Quarterly net bookings reached €5.5 billion, including €2.3 billion in EUV systems. This performance exceeded analyst expectations by 25% and contributed to a record backlog of €33 billion.

Market Impact

ASML shares have declined nearly 5% over the past week, extending monthly losses to 11%. The stock currently trades at $711.25 with a market capitalization of approximately $281.9 billion.

The company’s revised guidance triggered broader weakness across semiconductor stocks, highlighting ASML’s influence on sector sentiment. Despite near-term volatility, analyst consensus maintains a strong buy rating with a median 12-month price target of €745.80.

ASML trades at 27 times estimated earnings for fiscal 2025, supported by projected 14% revenue growth this year. The valuation reflects the company’s monopolistic position in EUV technology and exposure to artificial intelligence trends.

Strategic Insights

Geopolitical tensions pose the most significant challenge to ASML’s growth trajectory. China sales have declined 48% year-over-year due to export restrictions, while potential 30% U.S. tariffs on EU imports could increase costs for American customers purchasing ASML’s equipment.

The company’s High-NA EUV machines, costing up to $400 million each, face particular exposure to trade policy changes. New regulations require ASML to secure licenses for exporting certain advanced systems to China, further complicating market access.

Despite regulatory headwinds, artificial intelligence demand drives long-term growth opportunities.
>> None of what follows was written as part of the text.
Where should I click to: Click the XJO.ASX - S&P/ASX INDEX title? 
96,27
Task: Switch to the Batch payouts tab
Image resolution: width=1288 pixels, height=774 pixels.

EUV tool deployments are expected to increase 30% in 2025 as the industry transitions from Deep Ultraviolet technology to meet AI chip requirements.

Expert Opinions and Data

According to Forbes, ASML’s unique role as a producer of advanced manufacturing technology essential for state-of-the-art chips in smartphones and AI data centers could present a long-term buying opportunity despite current volatility.

Industry analysts point to ASML’s strategic alignment with leading-edge foundries like TSMC, which supply critical components to AI leaders such as NVIDIA. This positioning supports the company’s long-term revenue projection of €44-60 billion annually by 2030.

The company maintains strong capital allocation discipline through ongoing share buybacks and dividend payments. ASML repurchased €1.4 billion in shares during Q2 and declared an interim dividend of €1.60 per share, demonstrating management confidence in long-term prospects.

Conclusion

ASML navigates a complex environment where strong underlying demand for advanced semiconductor equipment conflicts with geopolitical uncertainties. The company’s record backlog and 12-18 month lead times provide revenue visibility through 2026, while export restrictions and trade tensions create near-term headwinds.

The semiconductor equipment leader maintains its technological monopoly in EUV systems while preparing next-generation high numerical aperture machines for sub-2nm processes. This positions ASML to benefit from continued AI-driven demand despite ongoing regulatory challenges that limit immediate growth prospects.